The worst programming language of all time
57 points by rcalixte
57 points by rcalixte
This is world-class haterdom (complimentary). Being a hater gets a bad rap! I've learned many amazing things at a surprising level of depth through spite and hating, and that knowledge can be presented in a way that's knowledge-giving and entertaining (for example, contrast this with Fly's anti-anti-AI article, which was mean and angry haterdom; a much weaker form).
He's covering so much ground about C++ and it's millions of warts, edge cases, tribal knowledge, it really should be considered a reference. A 2 hour video won't ever get watched/disseminated widely, I think, but if it did I think it could move the conversation. Watching this feels like the first time I read Eevee's PHP: a fractal of bad design (fairness disclaimer: PHP has since really, really improved it's game since that post)
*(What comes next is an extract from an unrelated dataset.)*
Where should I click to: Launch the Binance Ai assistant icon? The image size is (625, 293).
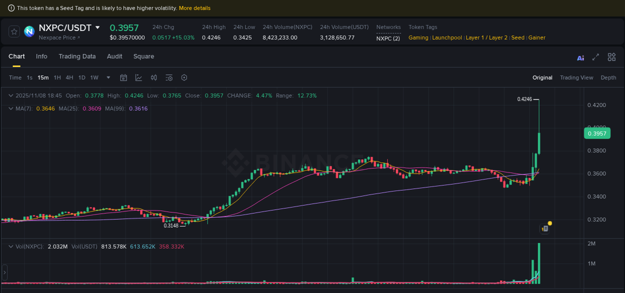tap(581, 58)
I don't love the AI slop art, but some of it is entertaining, and again, if you've run into the issues he's describing, it's very cathartic. Bravo.
The rate of slop-images-on-screen per minute is concerning.
I thought they worked pretty well. It's a two-hour-long dense rant, it's not exactly technical content that should be showing code all the time, and there's not many natural visual elements. Before AI slop this would be filled with stock photography slop. It's asking too much to expect more. And the AI slop, which is actually carefully made to complement the material, is way better than stock photography or clips.
I also agree that they’re fine here. This jan Misali video is a counterexample of a well designed video rant using only a black screen and text. But Misali makes that work by spending a lot of attention and care, which would be taxing for a rant of this length that otherwise works well.
Hmm. I wrote that about 30 minutes in and after watching through, one issue I noticed is that there are no AI images of women programming. This isn’t really a fault of the creator; even if this video were to use stock photos rather than AI, those photos would be more likely to include any representation. I really don’t like that AI makes it easier to perpetuate harmful biases in these ways.
After a bit of searching, I found a comment by the author on r/cpp saying they did explicitly add the AI images as extra content to keep people's attention and didn't write the text using an LLM.
Partial quote:
Some people want to look at the code examples, others want to look at pretty pictures and tag along for the ride without diving too deep into the technical details. I tried to satisfy both audiences but might have ended up inadvertently alienating some in the former group. I really didn't expect the backlash to the images, I thought they were creative and funny.
Good to have confirmation, but not fully sure how I feel about the images now. Some really were funny, but on balance not overall, and many were just uninteresting or ugly. Though the creator definitely should have expected some of these responses.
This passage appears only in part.